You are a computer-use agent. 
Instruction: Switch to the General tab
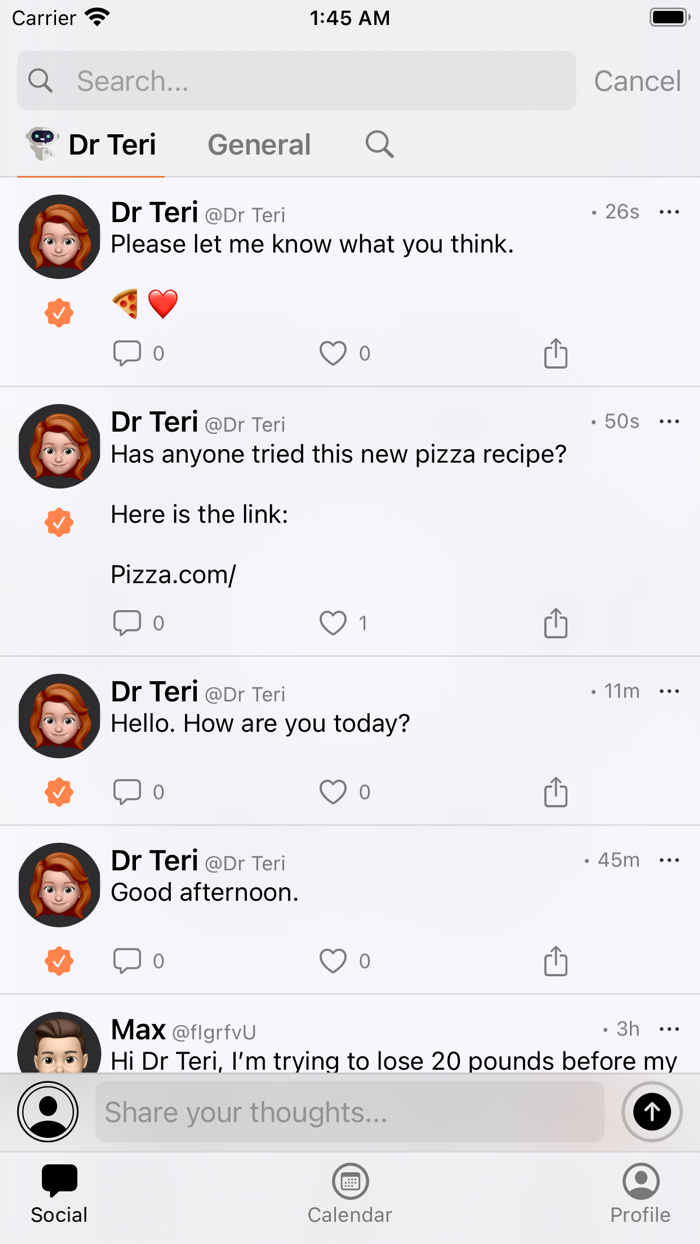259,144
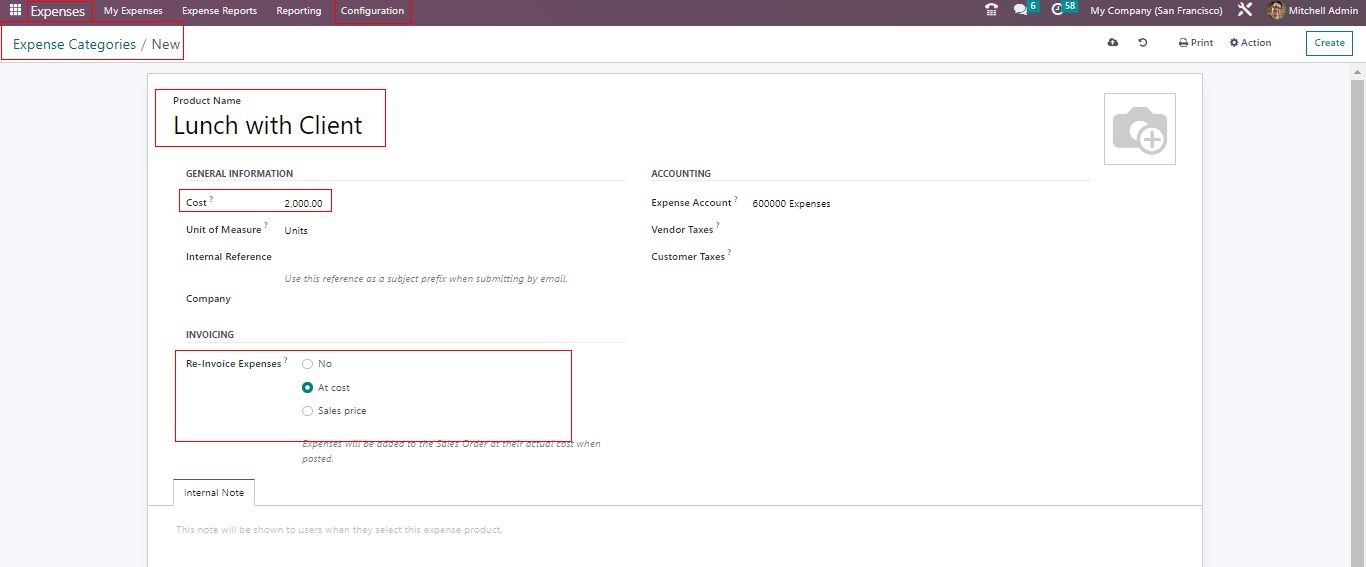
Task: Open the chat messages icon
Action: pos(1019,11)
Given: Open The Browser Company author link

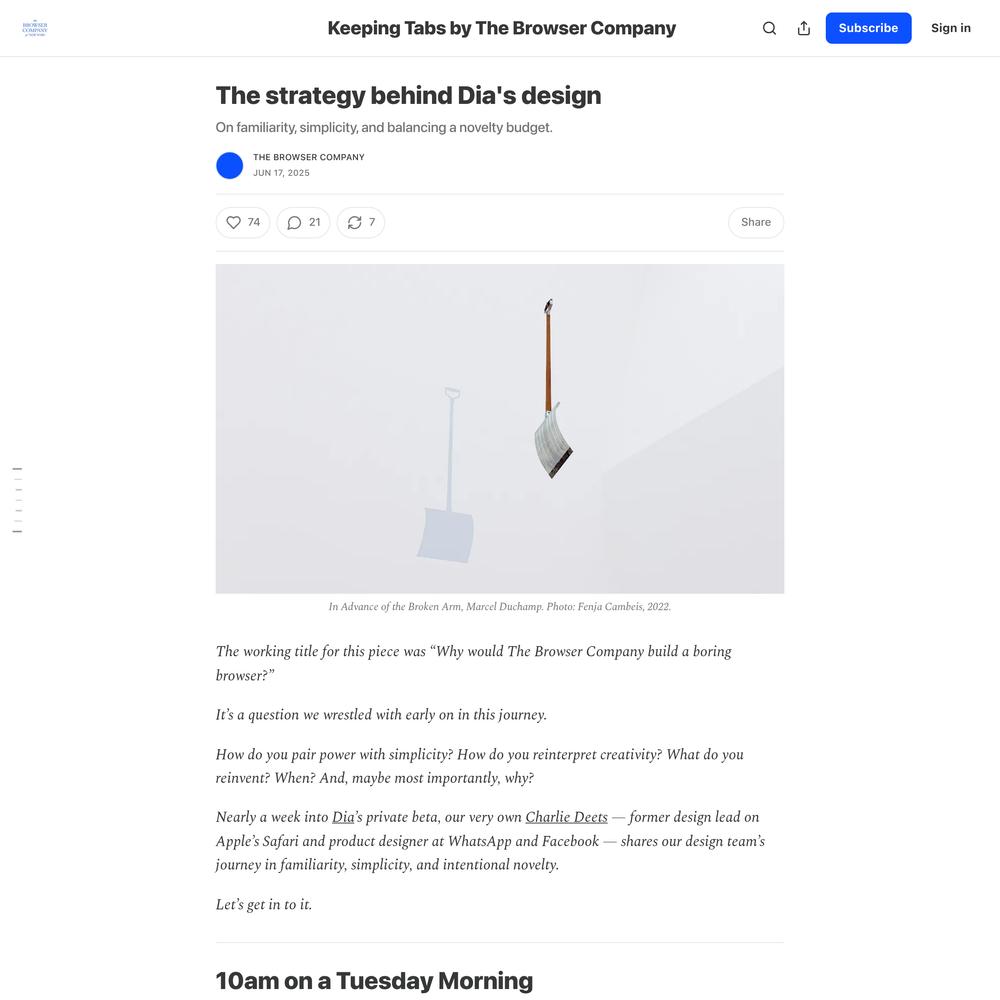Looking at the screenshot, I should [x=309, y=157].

## Work required:
Print the entries above word for word, without pictures.

## Answer:
You are a computer-use agent. 
Instruction: Switch to the General tab
259,144
Task: Open the chat messages icon
Action: pos(1019,11)
Given: Open The Browser Company author link

Looking at the screenshot, I should [x=309, y=157].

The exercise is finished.